HIDUPKATOLIK.COM – PAGI pada musim semi 2014 itu begitu memanjakan mata. Mentari tampak jelita mengulum senyum di ufuk Timur. Sementara aku dan kau tengah menyantap kimbab (nasi berbumbu yang berbungkus rumput laut) di kantin Sewol, sebuah kapal berbendera Korea Selatan bikinan Jepang. Kami, siswa-siswi kelas 2 SMA Danwon di Kota Ansan, sedang dalam perjalanan wisata dari Incheon menuju Pulau Jeju.
“Sarapanmu sedikit sekali,” tuturmu seraya menyangga rahang dengan telapak tangan.
“Porsi sarapanku memang segini,” kilahku. “Selera makanku belum muncul jika belum beraktivitas.”
Seusai makan, aku dan kau masih bercengkerama di kantin. Di antara debur ombak, aku dan kau melebur dalam gemuruh rasa. Tak terhitung kali tatapan kita bertumbuk, membuatku tersipu. Baru dua pekan lalu, panah asmara melesat dan menembus jantungku. Kaulah cinta pertamaku.
“Wajahmu lembut, Ae-Cha,” pujimu membuat jantungku mendadak berdebar.
“Wajahku seperti kue bolu ya…,” balasku dikuntit tawa bahagia.
Jarum jam menunjukkan pukul 08.40. Percakapan kita masih berlanjut meski kantin mulai lengang. Teman-teman yang semula ramai berkerumun, penuh canda tawa, telah beranjak. Sebagian naik ke buritan kapal, ingin mengabadikan momen dengan ponsel masing-masing. Tiba-tiba, terdengar gelegar dentuman. Seketika peralatan-peralatan makan dan perabot-perabot memasak di kantin berjatuhan dan berserakan.
“Kapal miring!” jeritmu dengan suara melengking.
Sejurus berselang, beberapa teman terluncur dari geladak Sewol. Kapal feri ini bergetar dan terasa kian miring. Kontainer-kontainer mulai berjatuhan ke laut. Para penumpang terlempar, terjungkal, dan tertumpuk satu sama lain. Suasana sontak kacau dan gaduh. Suara teriakan dan jerit tangis bagai bersahutan.
Lantas, terdengar pengumuman dari kru kapal, “Semua penumpang diminta untuk tinggal di kabin masing-masing. Kapal sedang bermasalah. Jangan panik!” Musibah ini bermula pada pukul 08.49 tatkala Sewol melintasi Selat Maenggol yang memiliki arus bawah air yang kuat.
Aku termangu di sisimu sementara kau genggam erat tanganku. “Bagaimana kalau kapal ini tenggelam?” tanyaku disergap khawatir.
“Tenang, Ae-Cha. Kita akan selamat!” katamu membesarkan hatiku yang terasa menciut.

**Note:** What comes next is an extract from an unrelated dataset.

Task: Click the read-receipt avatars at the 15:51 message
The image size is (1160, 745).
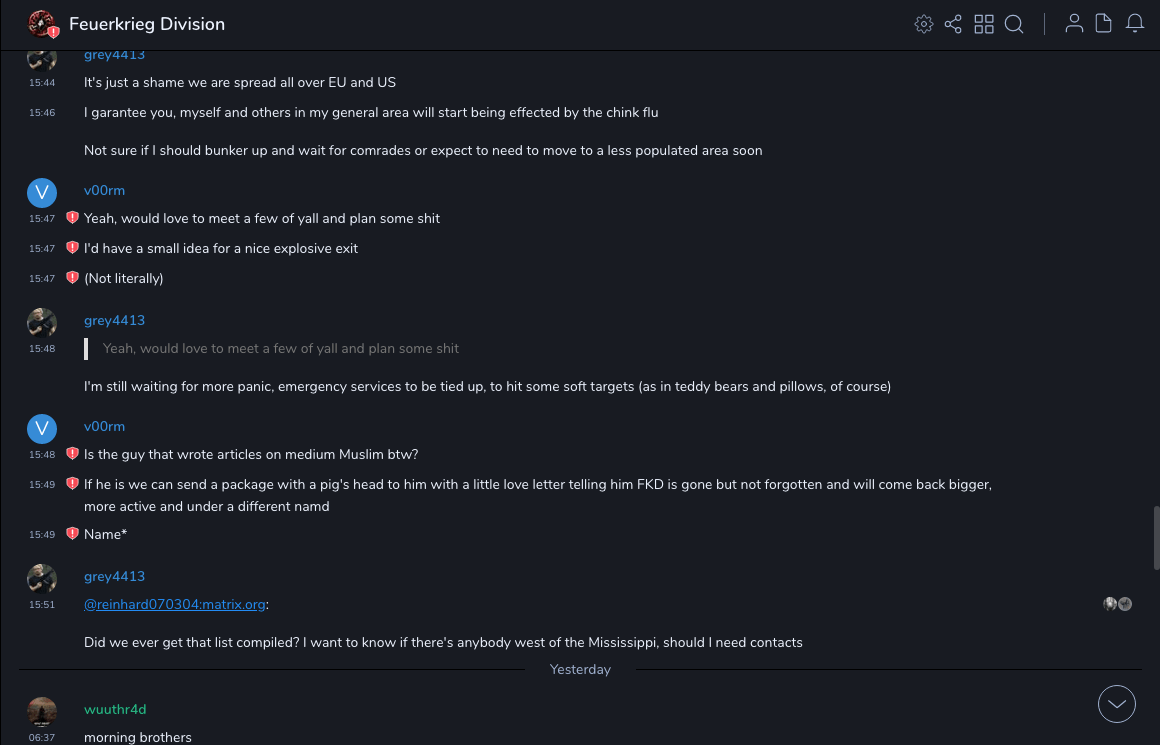Action: (x=1117, y=604)

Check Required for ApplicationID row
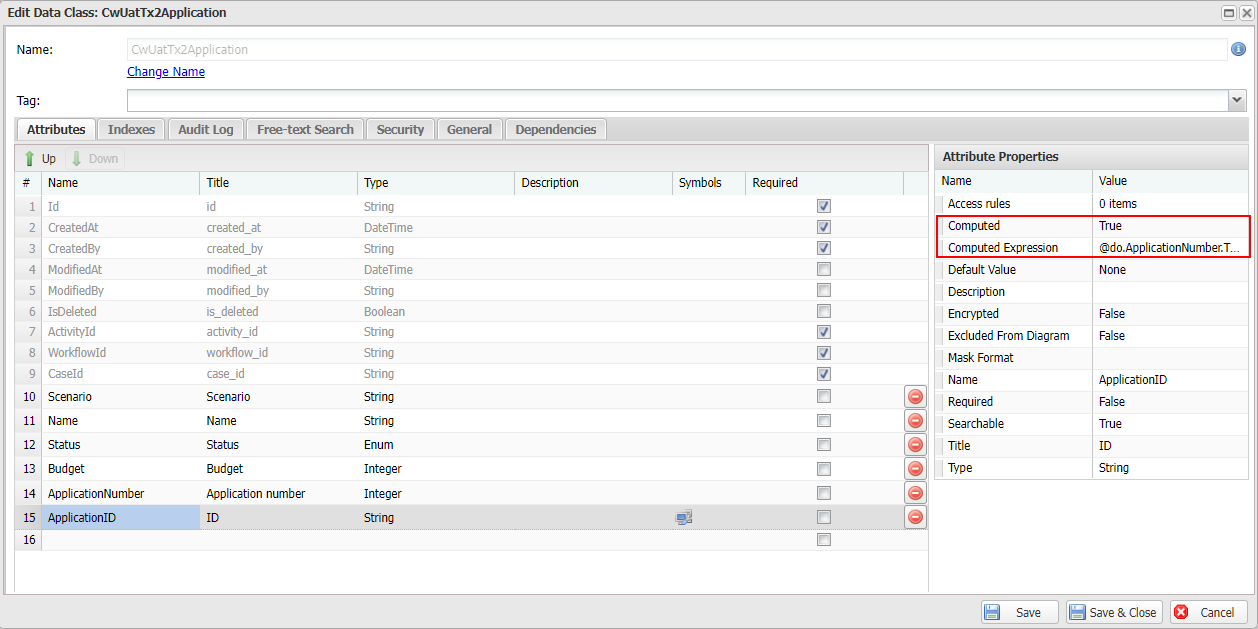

Karena para penumpang diminta untuk tinggal di kabin masing-masing maka aku terpaksa berpisah darimu. Kau mengantarku ke kabin. “Pakai pelampung, Cha. Jaga-jaga kalau kapal tenggelam,” ucapmu mengingatkan. Sebelum berlalu, mata seteduh samudera milikmu menatapku.
“Hati-hati, Ye-Jun. Semoga kita bersama-sama lagi nanti,” kataku dengan suara tercekat.
Di dalam kabin, kudapati teman-teman dikepung panik. Beberapa siswa meracau cemas. Sebagian sibuk mengirim teks kepada keluarganya. Sebagian masih sempat merekam video untuk diunggah di media sosial. Suasana mencekam. Ajal seakan tinggal sejengkal tatkala air laut mulai mencapai kabin.
Kupergoki teman karibku, Ae-Ri, menelepon neneknya sembari terisak. “Oma, kapal akan tenggelam… aku bakal mati…,” bebernya kehilangan harapan. Sementara sebagian penumpang sudah tidak mengindahkan lagi pengumuman kru kapal. Mereka berjejalan, saling berebut keluar dari pintu kabin, siap terjun ke laut, menantikan uluran pertolongan.
“Gila! Mana mungkin kita hanya diam saja di kabin padahal kapal ini segera tenggelam!” teriak seorang siswa disalut kalut.
***
Jauh-jauh hari aku telah memimpikan wisata ini. Ibuku harus menyisihkan sebagian perolehannya sebagai pegawai administrasi di Kedutaan Besar Indonesia untuk Korea Selatan demi keberangkatanku ke Pulau Jeju.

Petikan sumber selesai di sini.